Le sénateur Manning : Très bien. Cela vous donne la possibilité de montrer le travail accompli et c’est aussi favorable aux relations publiques.

Je sais que dans ma première série de questions, j’ai mentionné à quel point le Canada fait l’envie des autres pays. Dans le cadre de nos travaux, nous examinons ce que font d’autres instances gouvernementales pour voir ce qui pourrait être appliqué ici, au Canada, par exemple des leçons retenues. J’aimerais savoir si, dans ce cas en particulier, organisez-vous des activités de liaison? Si oui, avec qui?
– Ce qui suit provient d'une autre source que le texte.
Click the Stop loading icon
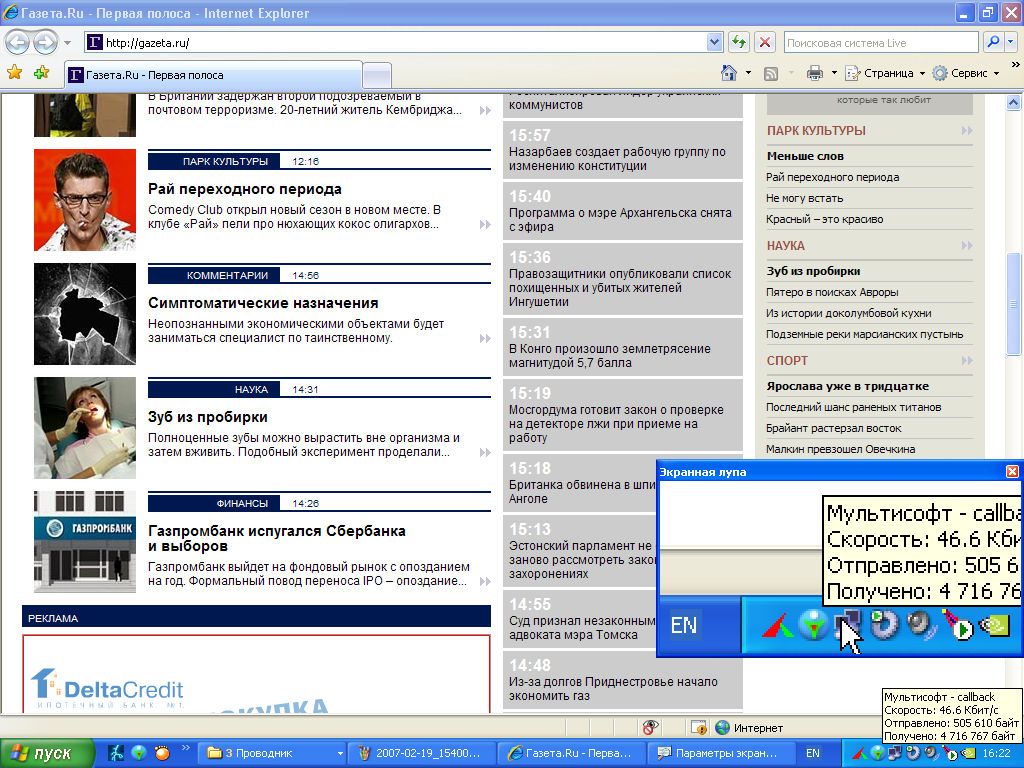Image resolution: width=1024 pixels, height=768 pixels. click(x=764, y=43)
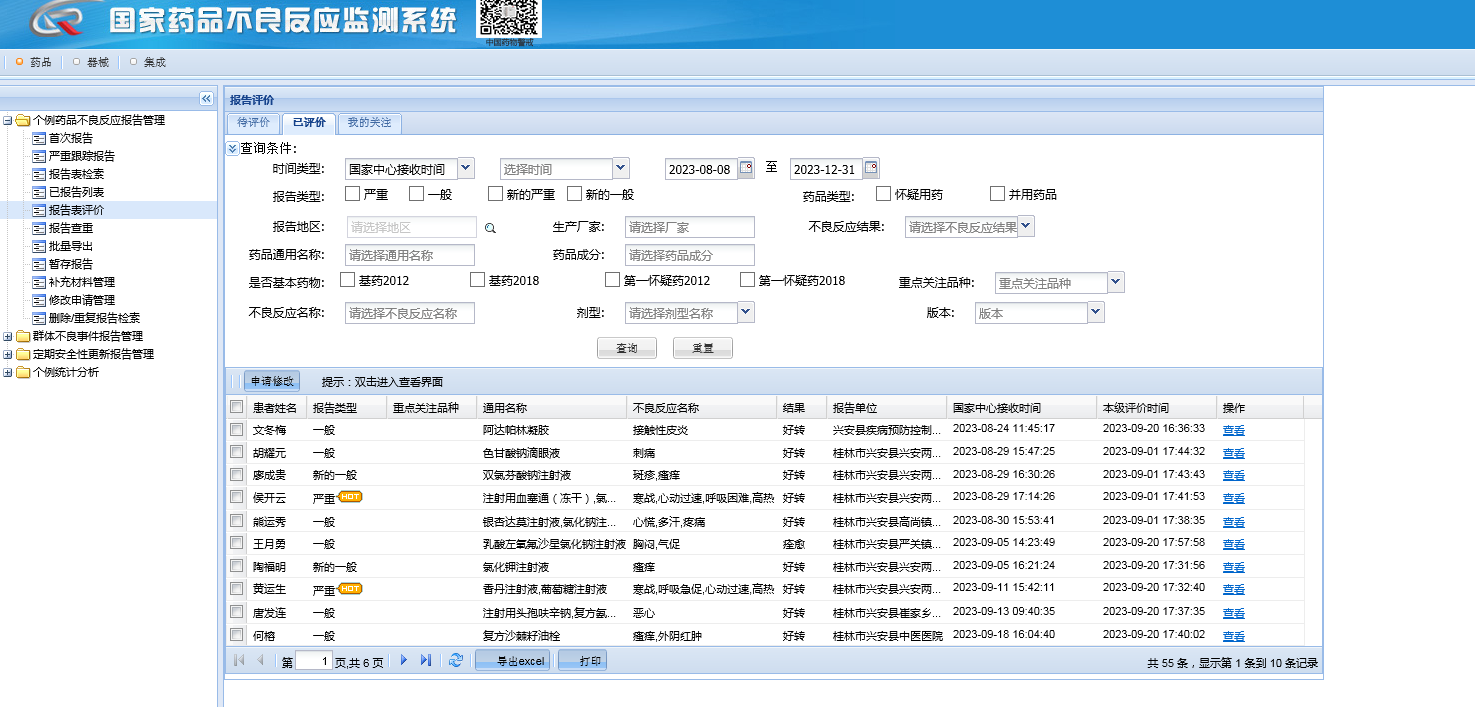The image size is (1475, 707).
Task: Tick the 基药2018 checkbox
Action: pyautogui.click(x=477, y=280)
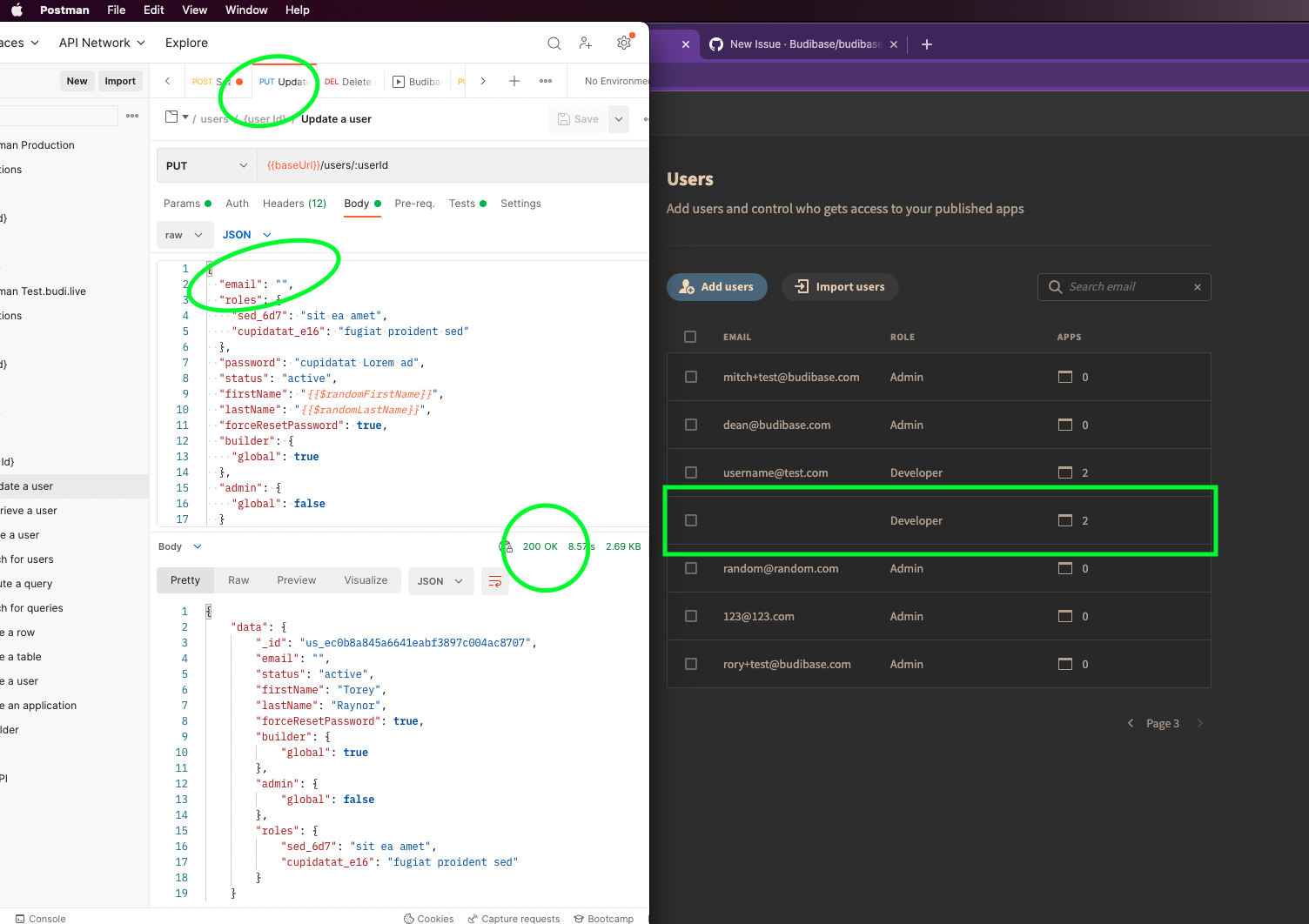The width and height of the screenshot is (1309, 924).
Task: Toggle word wrap in the response viewer
Action: point(494,581)
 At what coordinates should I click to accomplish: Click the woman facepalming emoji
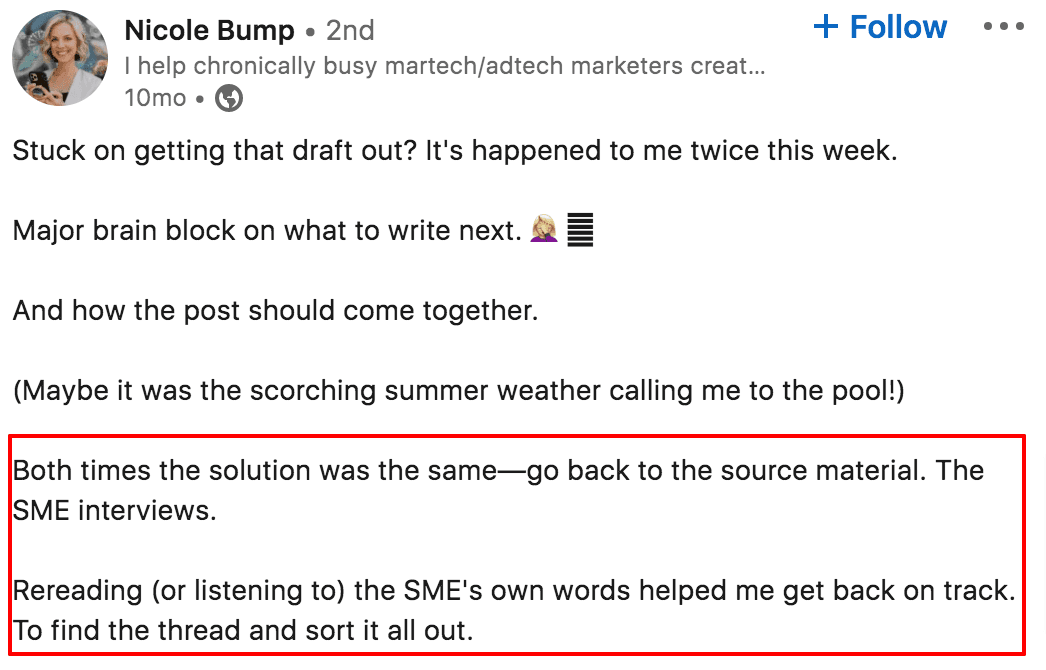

Avez-vous identifié des problèmes communs et des progrès réalisés par d’autres instances, des solutions qui pourraient nous aider?

Mme Khanna : Absolument, oui. Merci de votre question madame la présidente et sénateur Manning. Je vais laisser M. Flegel répondre parce que cela touche à son rôle.

M. Flegel : Merci, madame la présidente.

Ce que nous avons entendu et qui a été confirmé par la recherche et les données probantes, c’est que l’islamophobie et le racisme sont, en général, une problématique mondiale. Ce n’est pas un problème unique au Canada. C’est répandu à travers la planète. Il est très important de tisser des liens avec nos alliés qui partagent notre point de vue afin de comprendre ce qui fonctionne pour eux, les nouvelles pratiques qu’ils ont développées et les leçons que nous pouvons apprendre de nos expériences respectives.

L’un des dossiers pour lequel le Secrétariat fédéral de lutte contre le racisme a négocié pendant deux ans avec les gouvernements des États-Unis et du Mexique est le Partenariat nord-américain pour l’équité et la justice raciale. En janvier dernier, notre ministre des Affaires étrangères, l’honorable Mélanie Joly, le secrétaire aux Affaires étrangères du Mexique et le secrétaire d’État américain, M. Blinken, ont signé le partenariat. C’est une possibilité historique d’accroître la collaboration pour partager l’information et les meilleures pratiques qui contribuent, entre autres, à éradiquer l’islamophobie. À titre d’exemple, les États-Unis ont nommé un représentant spécial pour combattre l’islamophobie et en assurer le suivi. Uniquement avec cette initiative, nous pouvons en apprendre beaucoup, non seulement dans la sphère gouvernementale, mais aussi au sein de la société civile. En effet, les organisations communautaires au Canada pourraient elles aussi tisser des liens avec leurs homologues des États-Unis et du Mexique pour partager des leçons retenues et de l’information.

C’est exactement pour cette raison que nous dialoguons abondamment avec nos alliés à travers le monde. Ainsi, nous nous assurons que ce que le gouvernement du Canada offre repose sur les meilleures pratiques actuelles.

Le sénateur Manning : Merci.

La présidente : Merci.

J’aimerais vous poser une dernière question. Terrance Carter, un avocat dans le secteur des organismes de bienfaisance, a témoigné devant le Comité sénatorial des droits de la personne quelques jours après son séjour aux États-Unis. Là-bas, il a mentionné son invitation à témoigner au sujet des organismes de bienfaisance des communautés musulmanes. Il nous a dit que son interlocuteur avait bien ri, en ajoutant : « Vous inquiétez-vous encore du terrorisme des musulmans et des organismes de bienfaisance musulmans? Nous sommes passés à autre chose avec la montée des suprémacistes blancs. » Est-ce que, ici, au Canada, nous reconnaissons l’existence d’un autre problème grave auquel nous devons nous attaquer?

Mme Khanna : Madame la présidente, je vous remercie de votre question.

Oui, je pense que cela est reconnu comme un problème grave. Je ne suis pas en mesure d’en dire plus, mais je sais que nos autorités gouvernementales et nos responsables de la sécurité traitent cette question comme un problème grave.

La présidente : Merci.

Je tiens à remercier tous les témoins qui ont accepté de prendre part à cette étude. Nous sommes très reconnaissants pour votre collaboration à nos travaux.

Chers collègues et chers invités, cela met fin à la portion publique de notre rencontre.